Zmniejszenie liczby połączeń tramwajowych w Będzinie frustruje mieszkańców od wielu miesięcy. A mniej połączeń tramwajowych to efekt decyzji prezydenta miasta sprzed pół roku. Skrócono wtedy między innymi trasę linii nr 27.
Ratunkiem dla tramwajów mieli być związkowcy, a ich celem miałoby usunięcie prezydenta. Środkiem do realizacji tego celu – referendum. Na początek potrzebne było kilka tysięcy podpisów. – Gro mieszkańców nas popiera, ale boją się być ciągani po policji, po sądach, po prokuratorach. Z tego to wynika właśnie – przyznaje Błażej Kabat ze Związku Zawodowego Tramwajarzy.

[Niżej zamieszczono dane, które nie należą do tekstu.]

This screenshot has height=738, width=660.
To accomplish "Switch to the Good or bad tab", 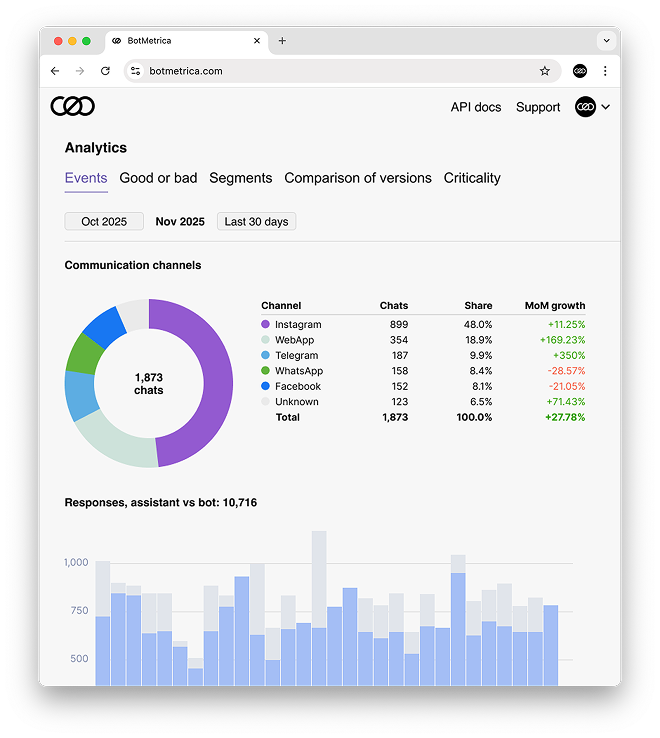I will [x=158, y=178].
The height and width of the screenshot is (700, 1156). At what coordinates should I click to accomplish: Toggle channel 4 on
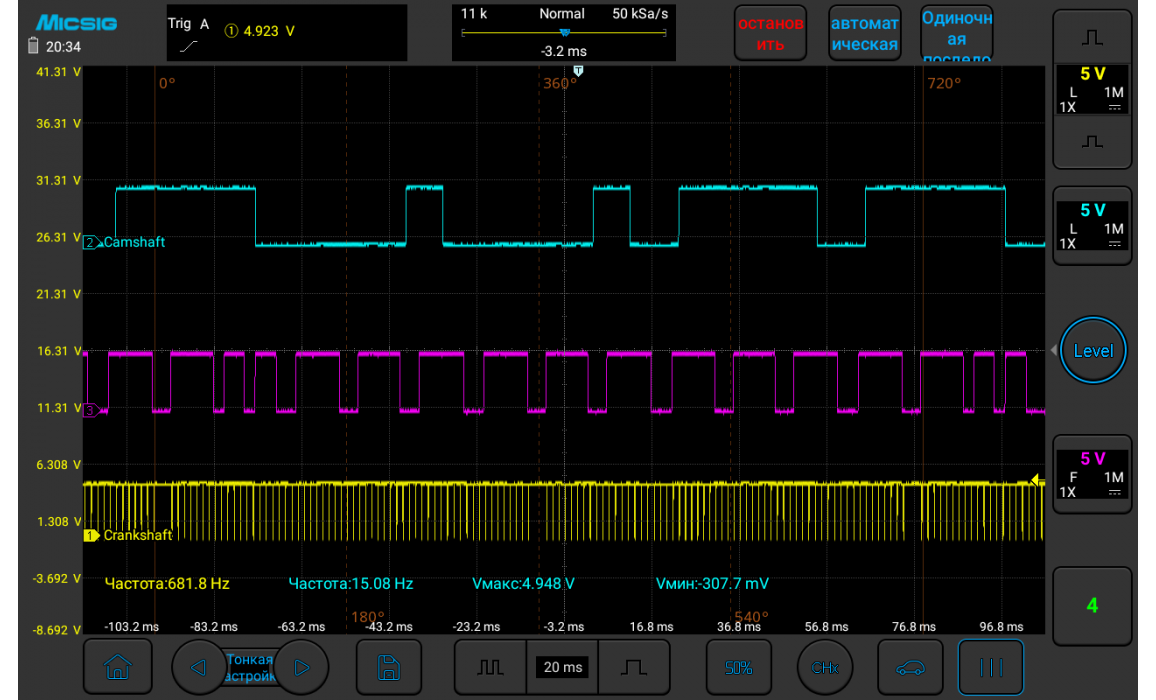[1092, 605]
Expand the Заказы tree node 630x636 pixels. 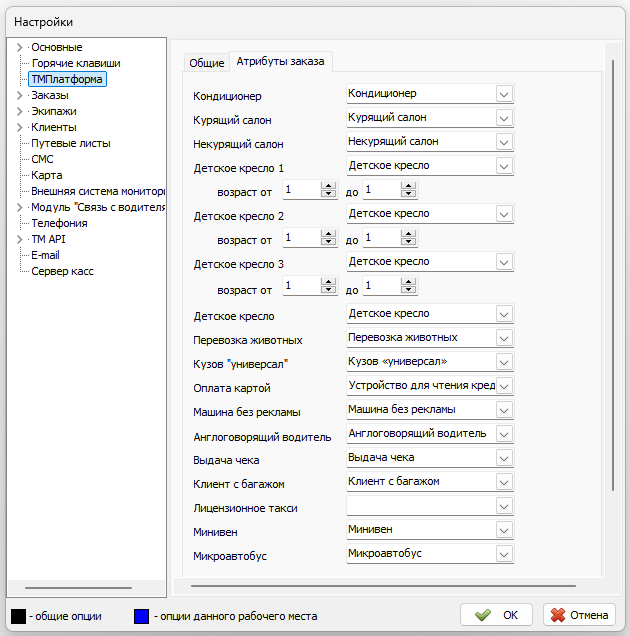point(19,95)
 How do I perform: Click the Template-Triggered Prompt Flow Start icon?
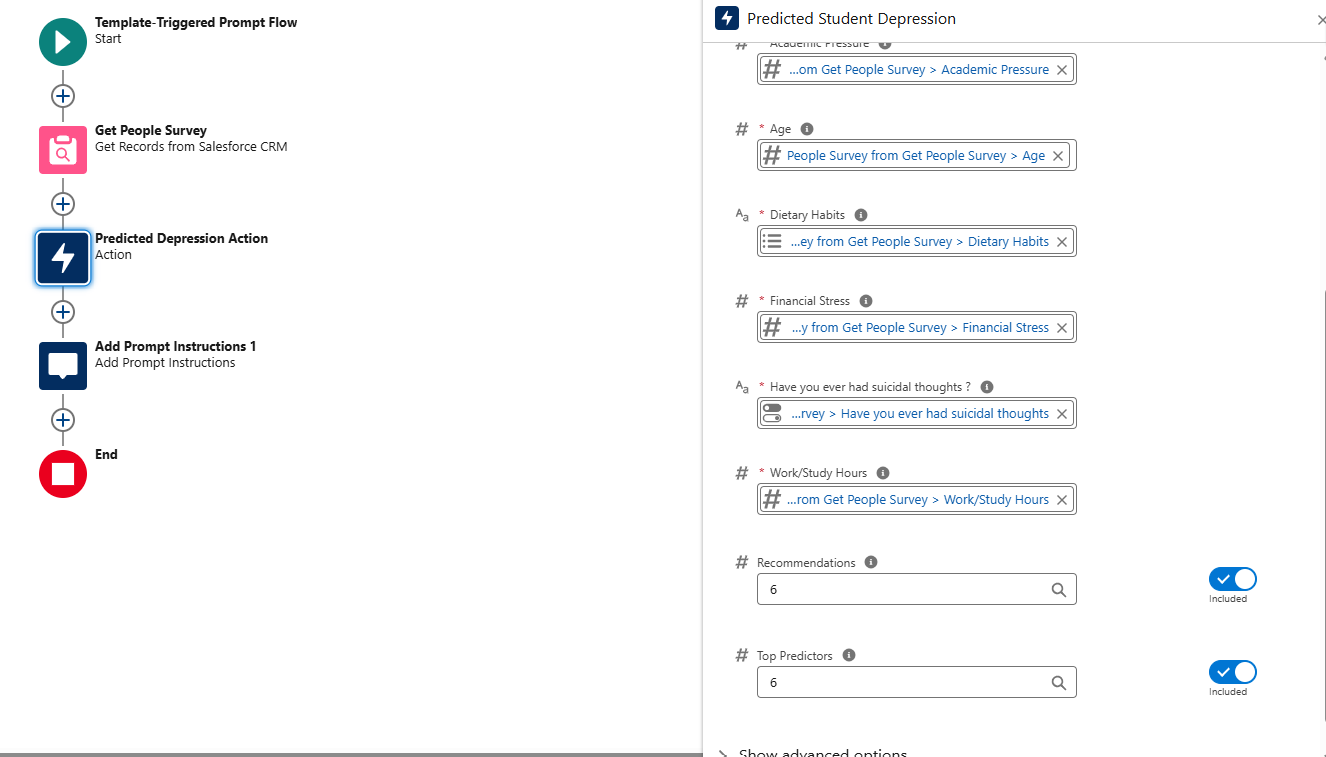tap(63, 42)
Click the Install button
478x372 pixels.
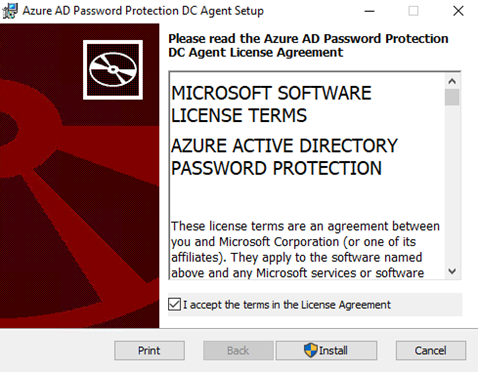326,350
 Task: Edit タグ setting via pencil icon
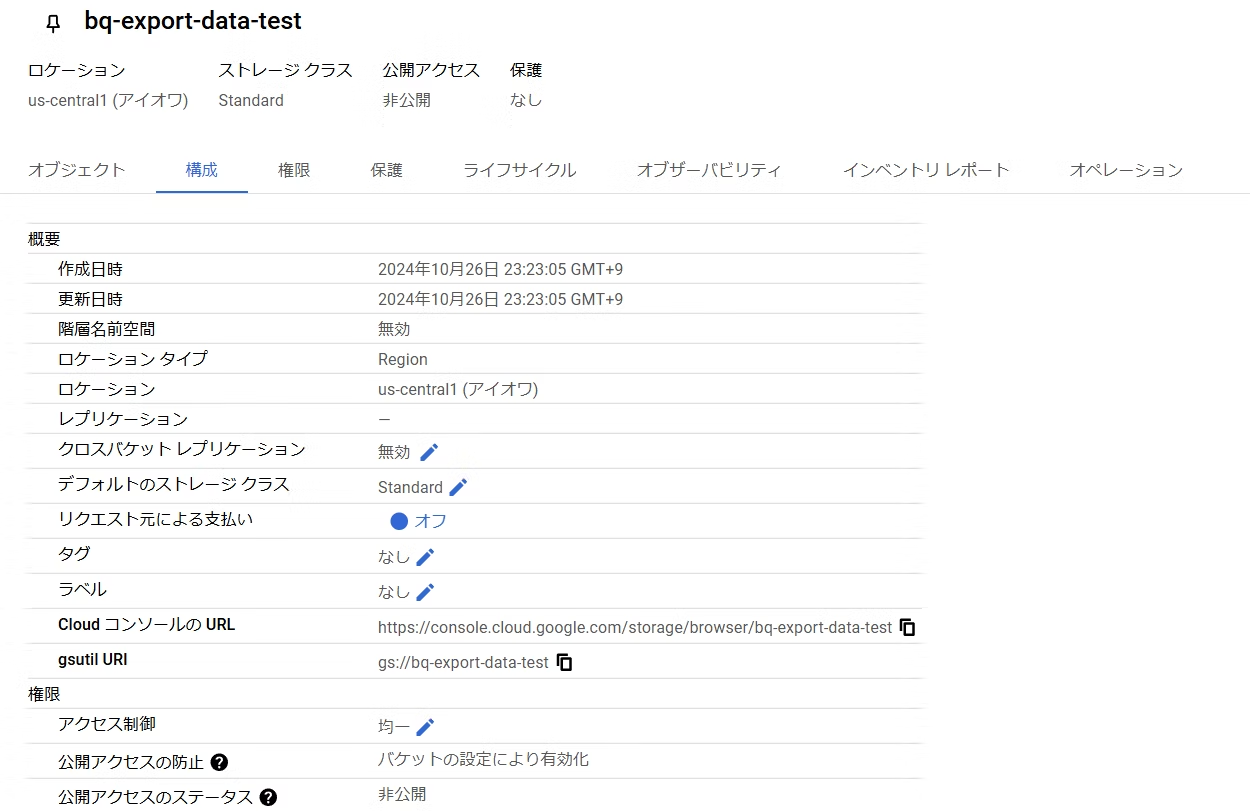pyautogui.click(x=423, y=556)
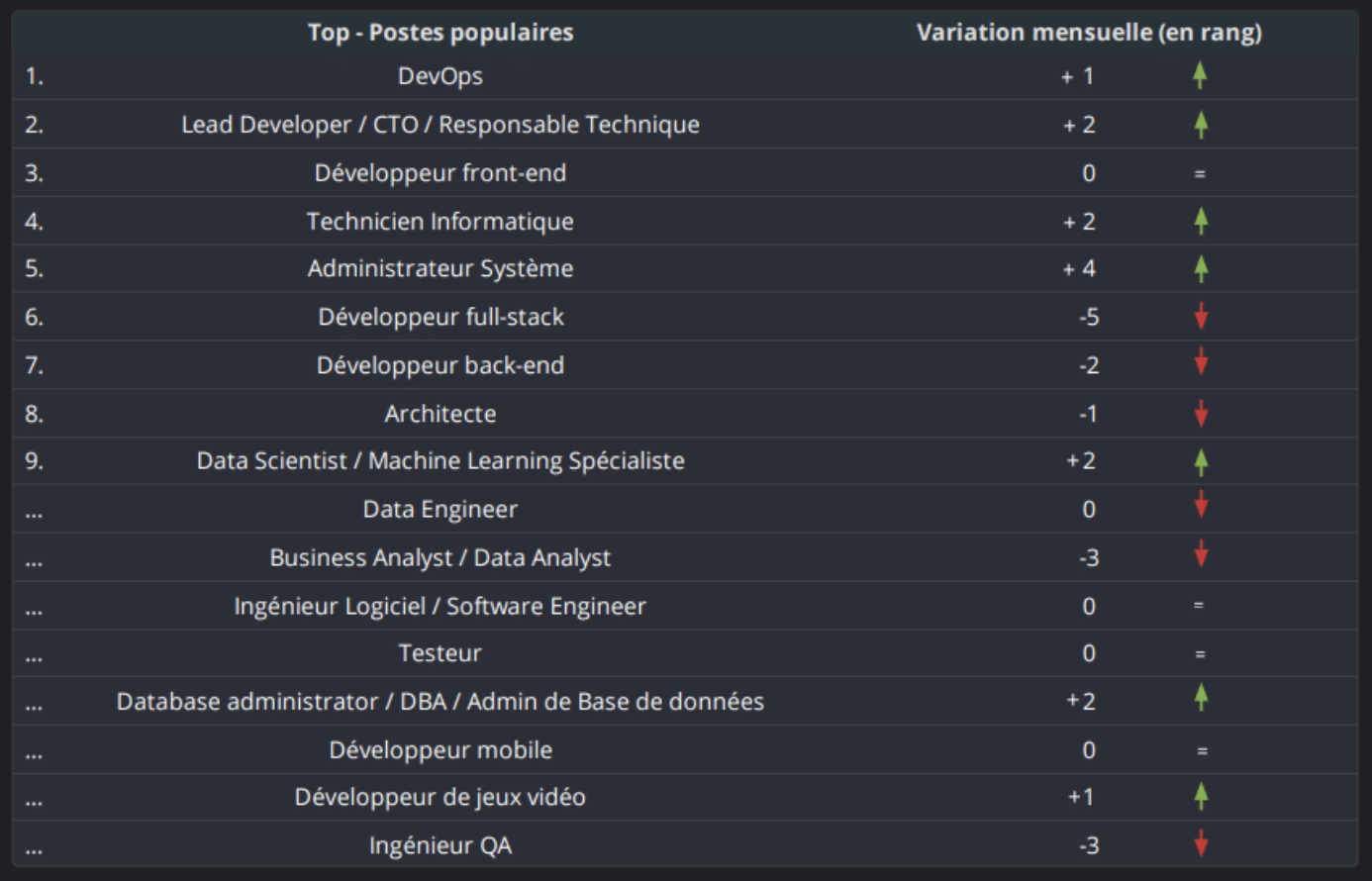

Zdaniem związkowców nie udało się zebrać wymaganych prawie pięciu tysięcy podpisów, bo miasto zastraszyło mieszkańców. Organizatorzy referendum byli przesłuchiwani na policji. Według związkowców – na prośbę prezydenta. – Takiej możliwości nie ma i Państwo sobie zdają sprawę. To jest kwestia interpretowania faktów i dostosowywania ich przez organizatorów zbierania podpisów – stwierdza Marzena Karolczyk z UM w Będzinie.
Magistrat przyznaje, że powiadomił policję o podejrzeniu popełnienia przestępstwa, bo podpisy tych samych osób, na dwóch listach nie były takie same. Sprawę bada policja. Jednak związkowcy nie wierzą w jej uczciwość i przekonują, że wciąż są zastraszani.
Zdaniem politologa Bogdana Pliszki zastraszanie jest mało prawdopodobne. Mieszkańców po prostu trudno namówić. – To, że nie zebrano odpowiedniej liczby podpisów jakoś szczególnie mnie nie dziwi. Powiem więcej, że gdyby nawet udało się zebrać podpisy i tak ono by pewnie było nie ważne, bo przyszłoby za mało chętnych – uważa.
Niewykluczone, że podobną wiedzę mają też związkowcy, bo zrezygnowali ze zbierania podpisów choć formalnie zostało im jeszcze kilka dni na dostarczenie list do Państwowej Komisji Wyborczej.